Authored as doctrine; evaluated as systems craft.

Doctrine

Controllers are the living interpreters of intent. When they fail, they rarely crash cleanly. They churn. They retry. They saturate the API. They make the platform unstable while appearing ‘healthy.’

Kubblai doctrine: a controller’s first duty is restraint. Backpressure is part of correctness.

  • Idempotence is mandatory; retries are routine.
  • Backoff must be deliberate; requeue storms are self-inflicted outages.
  • Status is testimony; do not write it casually.

Hot keys and infinite attention

A hot key is an object that consumes disproportionate reconcile cycles: a broken finalizer, a flapping dependency, or a conflict loop. Hot keys starve the rest of the system.

Find them early. Reduce their churn. Fix the root cause with minimal writes.

  • Instrument reconcile by key; rank by frequency and duration.
  • Avoid immediate requeues on transient errors; use exponential backoff.
  • Use predicates to avoid reconciling on irrelevant updates.

Conflict storms and ownership ambiguity

409 conflicts are normal under concurrency. They become storms when multiple writers patch the same fields repeatedly or when controllers fight over field ownership.

SSA helps only when ownership is explicit; otherwise it becomes another layer of confusion.

  • Define which controller owns which fields; document it.
  • Avoid writing status on every loop; write only on state change.
  • Prefer patch patterns that minimize conflict surface.

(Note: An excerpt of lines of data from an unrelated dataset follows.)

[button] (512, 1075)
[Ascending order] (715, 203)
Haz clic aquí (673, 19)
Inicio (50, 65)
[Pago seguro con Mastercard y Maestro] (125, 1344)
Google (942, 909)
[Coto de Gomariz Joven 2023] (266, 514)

Leader flapping and authority churn

Leader election is a governance mechanism. When leases are tuned too aggressively or the API is slow, leadership can flap. Flapping leadership produces duplicated work and inconsistent behavior.

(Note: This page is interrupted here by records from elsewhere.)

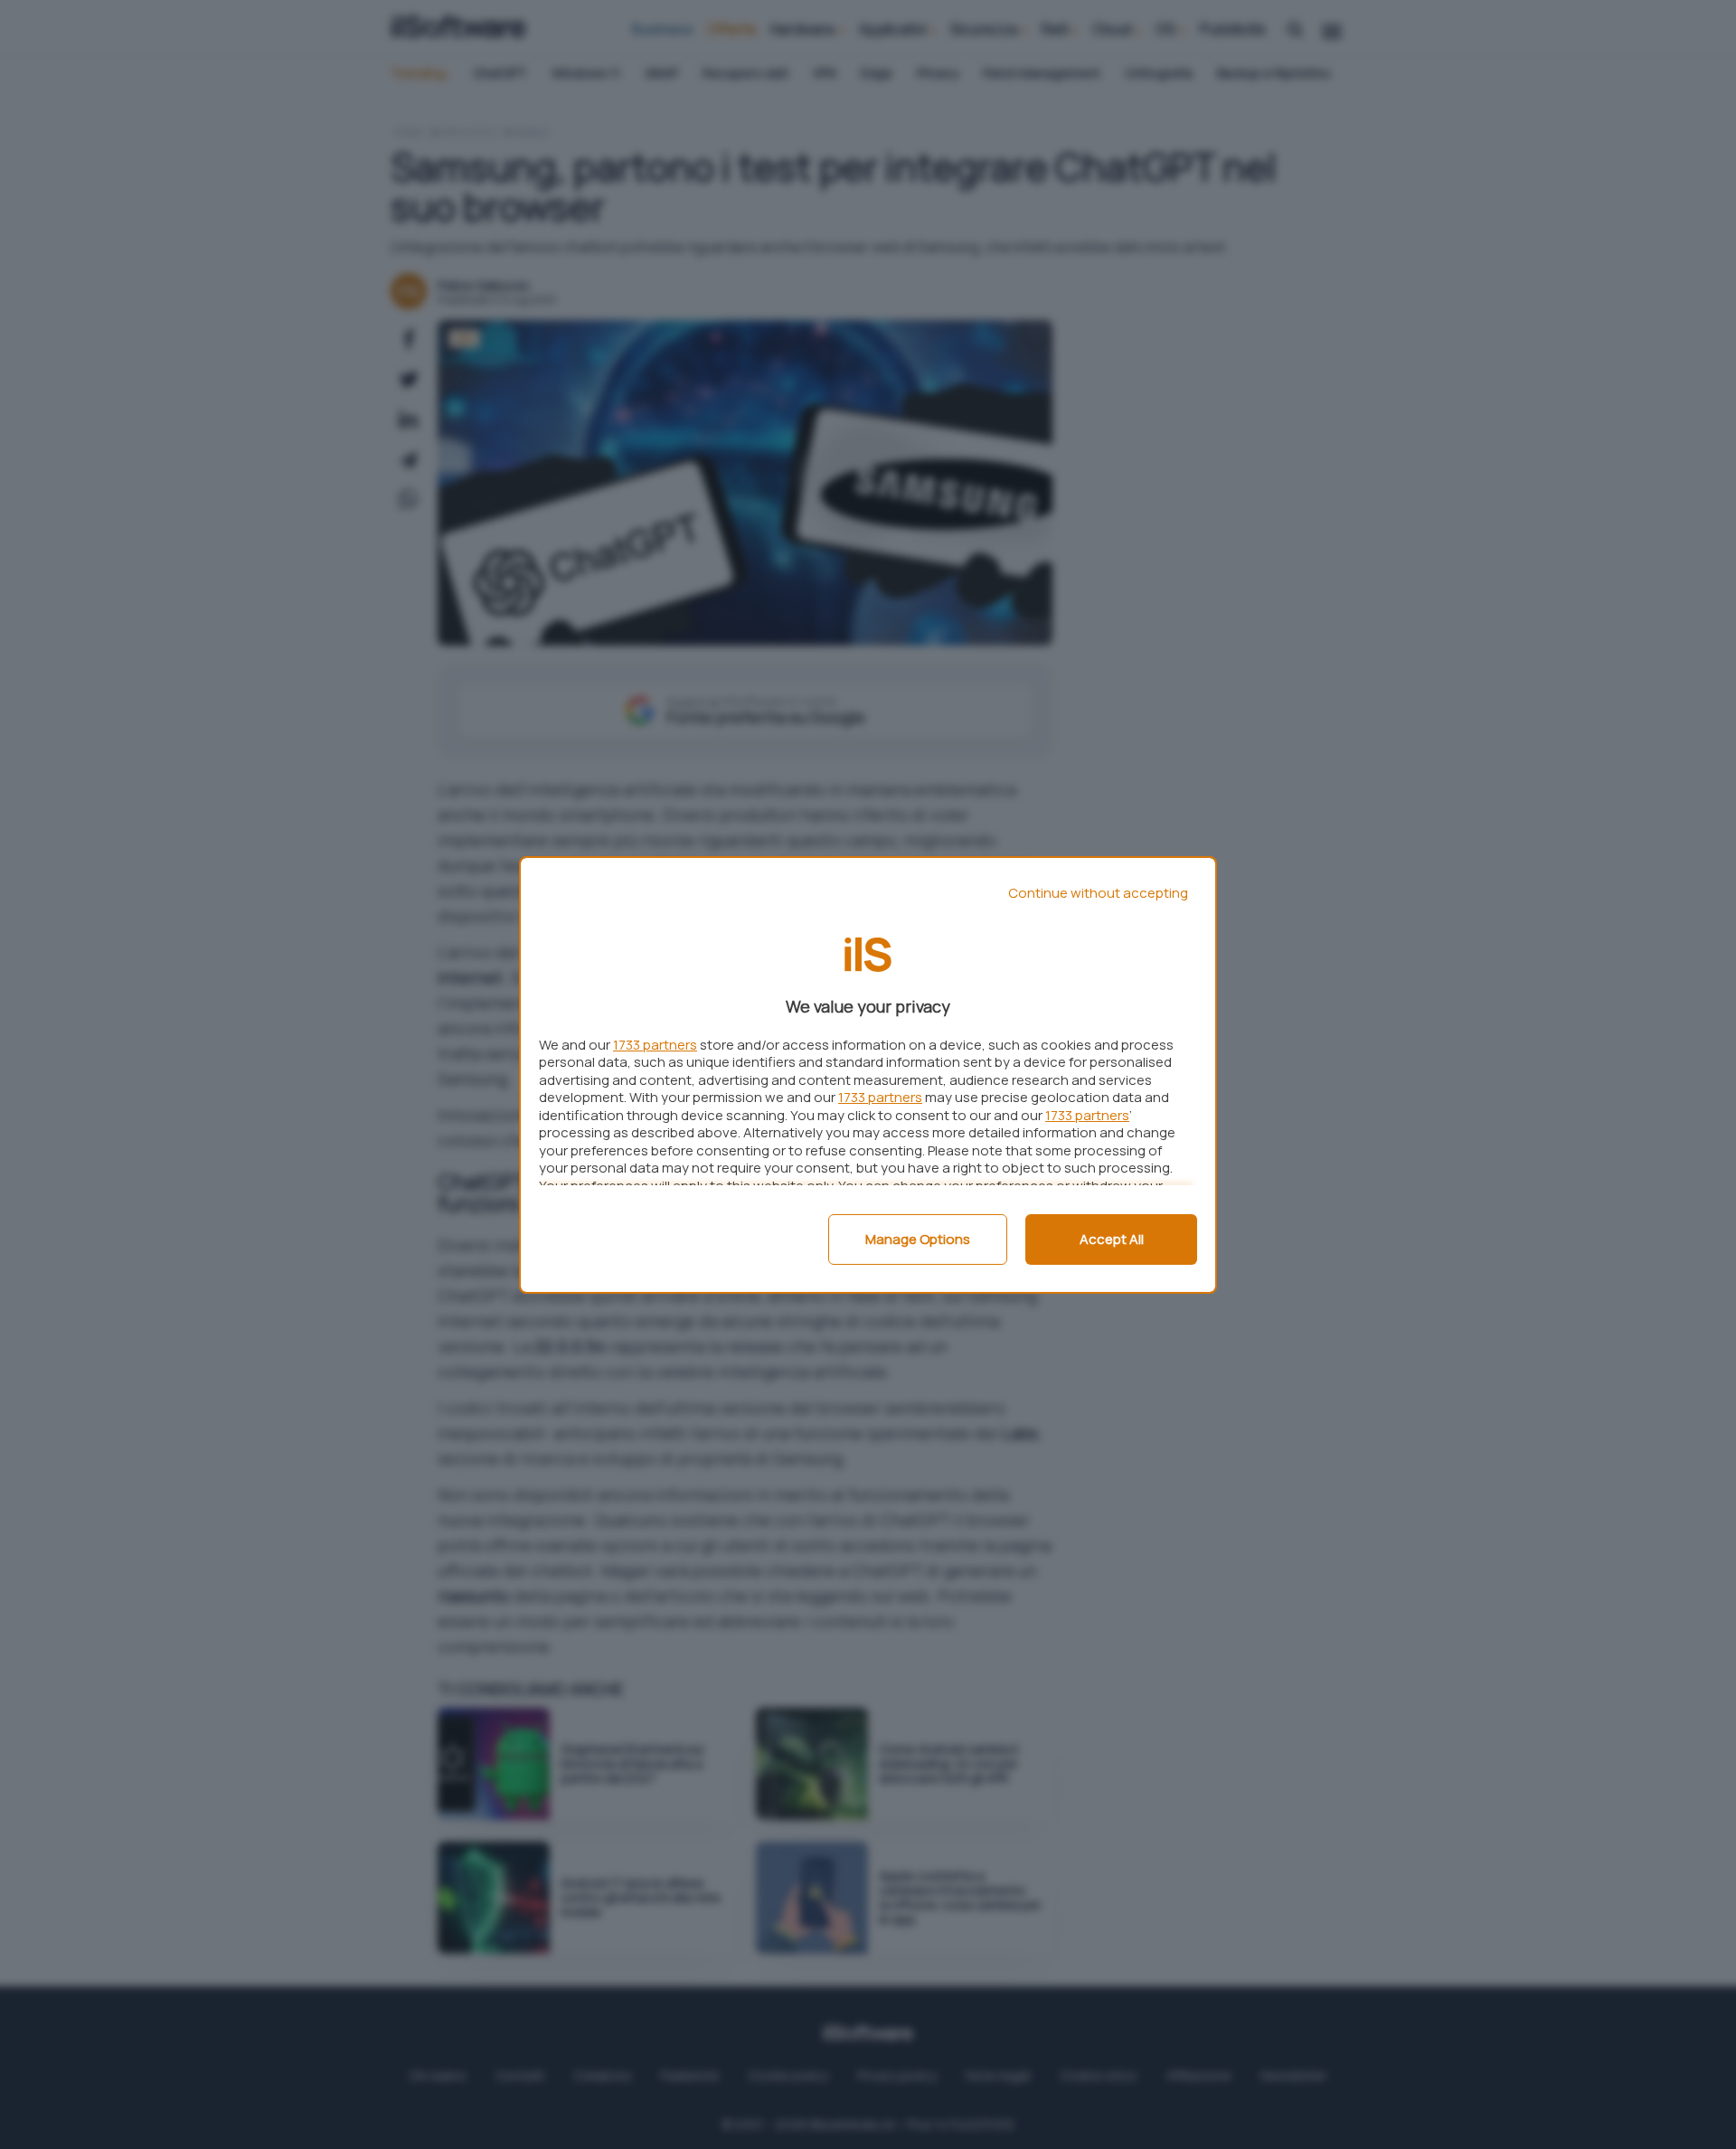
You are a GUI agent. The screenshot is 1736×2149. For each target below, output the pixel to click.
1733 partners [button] (655, 1044)
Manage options (917, 1239)
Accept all (1112, 1239)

Tune leases for reality: API latency under load, not under ideal conditions.

  • Instrument leader changes and correlate with API latency.
  • Avoid controllers that require strict global ordering across unrelated keys.
  • Ensure a single leader writes status for a given class of objects.

Backpressure patterns that work

Backpressure is encoded in queues, concurrency, and early exits. It is also encoded in refusing to act when prerequisites are not met.

In doctrine: speed without stability is vanity.

  • Bound concurrency; use work queues with rate limiting.
  • Debounce rapid churn on the same key.
  • Prefer ‘wait and observe’ over repeated writes during systemic events.